Bishop of Eichstatt, (southern Germany), (entered heaven in 786)

Dear Willy,

So working a 6am–6pm construction job this summer isn’t relieving the symptoms of your sophomore slump, eh?  Never fear – there is no need to wait until the start of junior year for full recovery: I have the solution. In fact, I have the solution not only for a sophomore slump but for every slump, for every sorrow and care, for every need your heart could ever feel – I have the one-size-fits-all-problems solution.  Seriously. I got it from St Willibald, your namesake, and personal patron. (Happy saint’s day, by the way.)

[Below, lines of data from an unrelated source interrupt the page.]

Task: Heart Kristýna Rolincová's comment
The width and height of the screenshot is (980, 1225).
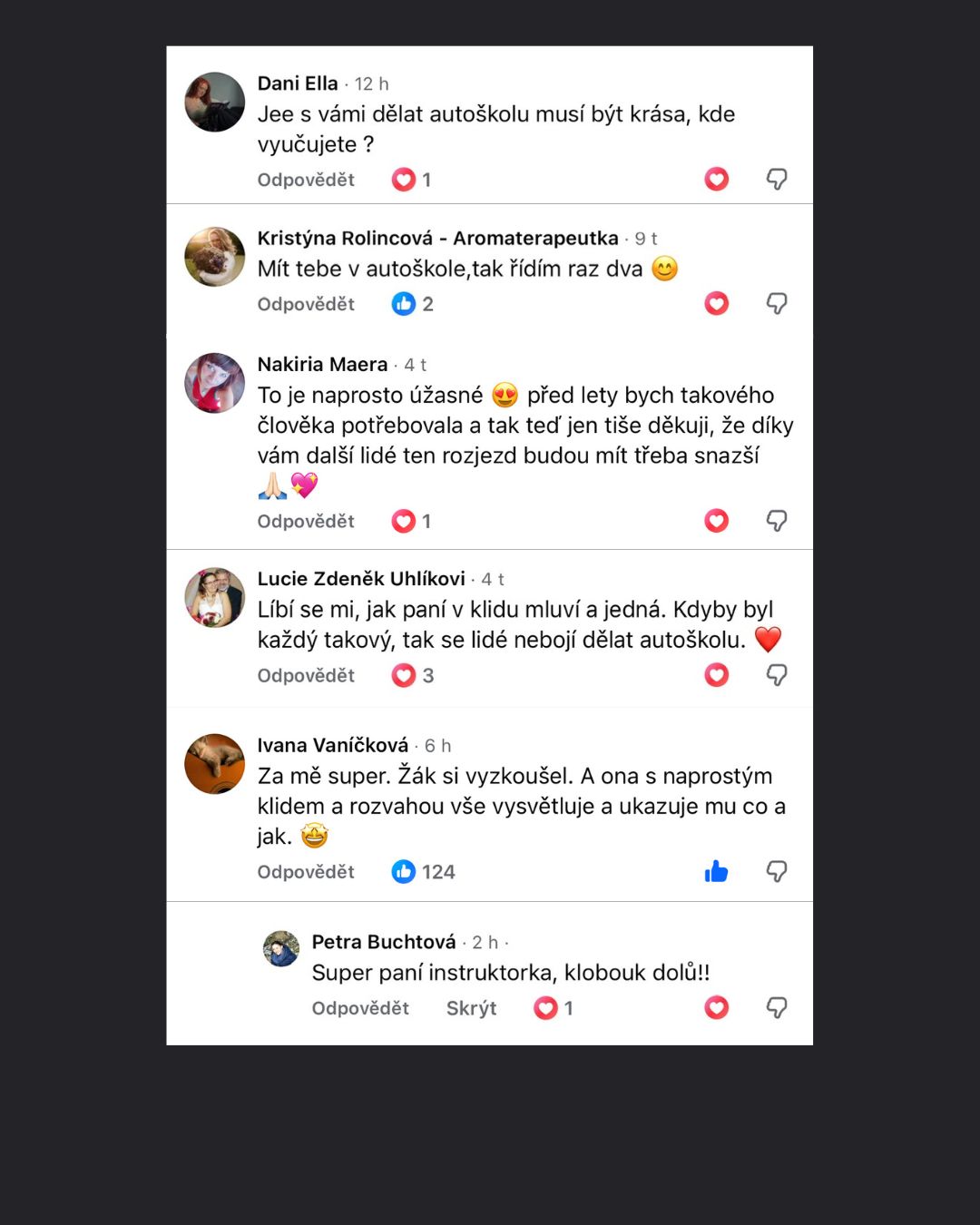Action: (x=717, y=304)
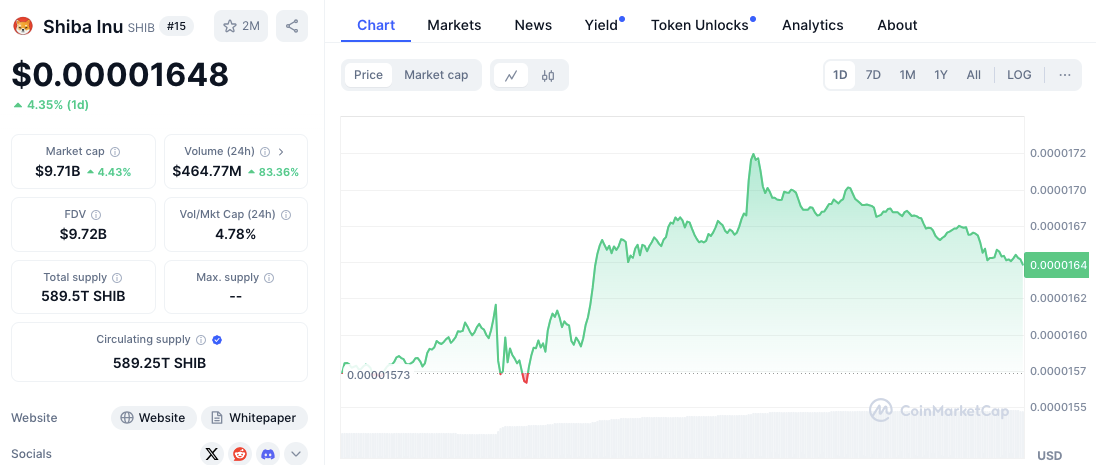This screenshot has width=1096, height=465.
Task: Click the Shiba Inu logo icon
Action: [23, 26]
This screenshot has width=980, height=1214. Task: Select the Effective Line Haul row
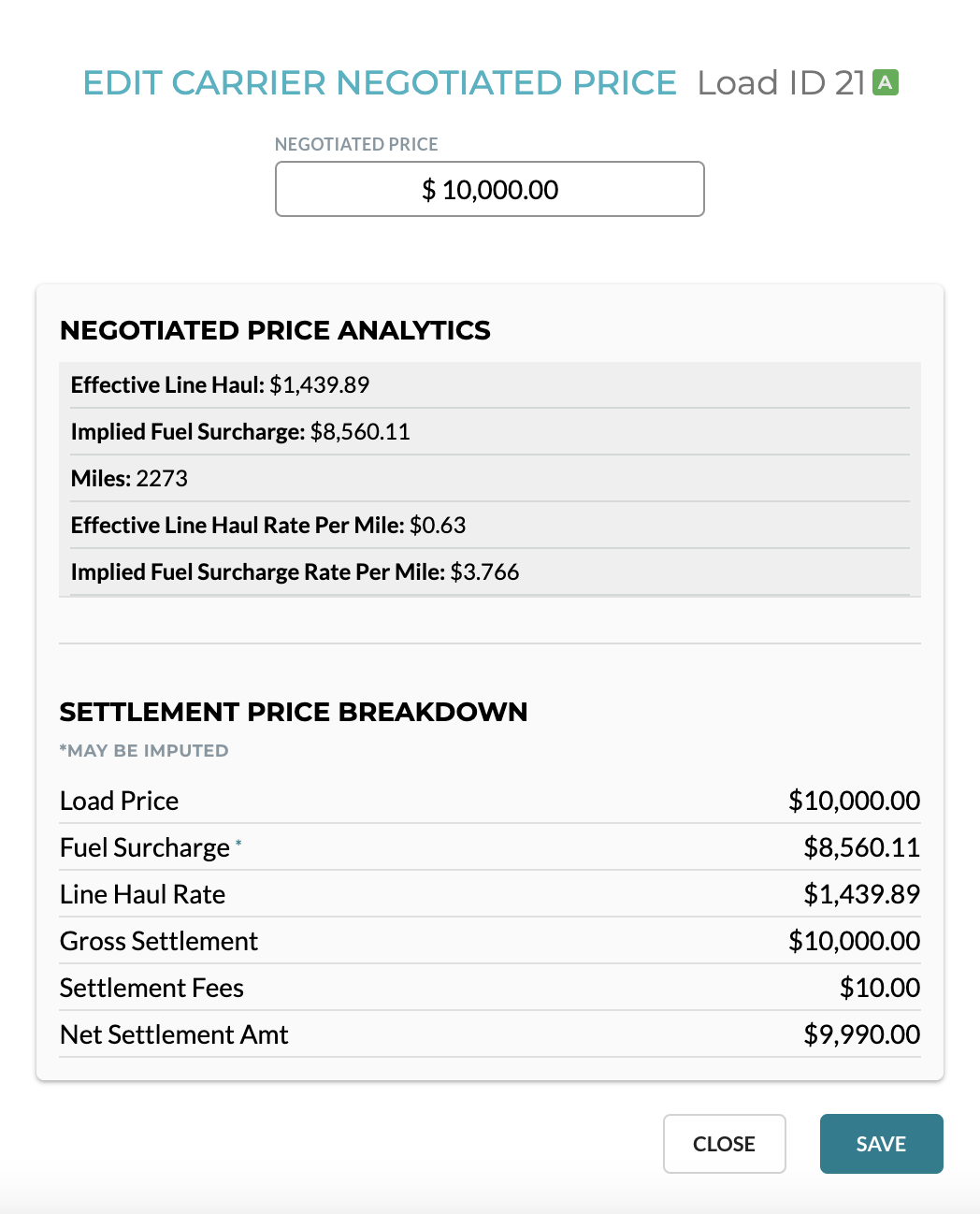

Son of St Richard (“king” of England – not really, but Willibald’s disciples liked to fancy that their great bishop was descended from England’s renown nobility), who died on their family pilgrimage to the Holy Land, Willibald was brother to St Winebald and St Walburga, prior and prioress of the double monastery he was to found when he became Bishop of Eichstatt in southern Germany.  I have a feeling that the extraordinary holiness of these first Englishmen to travel to Palestine (where they were imprisoned for a time because of their faith), which infused fervor, faith, and wisdom into the desperate task of evangelizing 8th century Germany, was partly due to the extended tour they made of the land where Jesus had lived.  They had no tour buses, no digital video cameras, no crowded hotels, and cheap trinket shops, but for many months he worshiped Christ in the very places that our Lord had made his earthly home.  Imagine praying in the same desert where Jesus was tempted, wading in the very waters where he was baptized, keeping an all-night vigil in the very garden where our Lord sweat great drops of blood on the night of his agony in Gethsemane.  In those days of prayer and meditation, with nothing to distract him, your patron fell deeply in love with Love himself. Upon his return to Italy, he entered and restored St Benedict’s famed monastery of Monte Cassino. From there, the Pope sent him to assist the marvelous work of his countryman St Boniface in the pagan forests of Germany, where he spent 45 years tending and increasing his beloved flock with exemplary pastoral charity.

If you would find the zest for life that seems to have leaked away over the last year or so, you must go back to its source: Jesus Christ himself.  Don’t scoff, my discouraged little nephew, for Christ is the fount of living water, and he alone can bring enduring life back into the parched ground of your thirsty soul.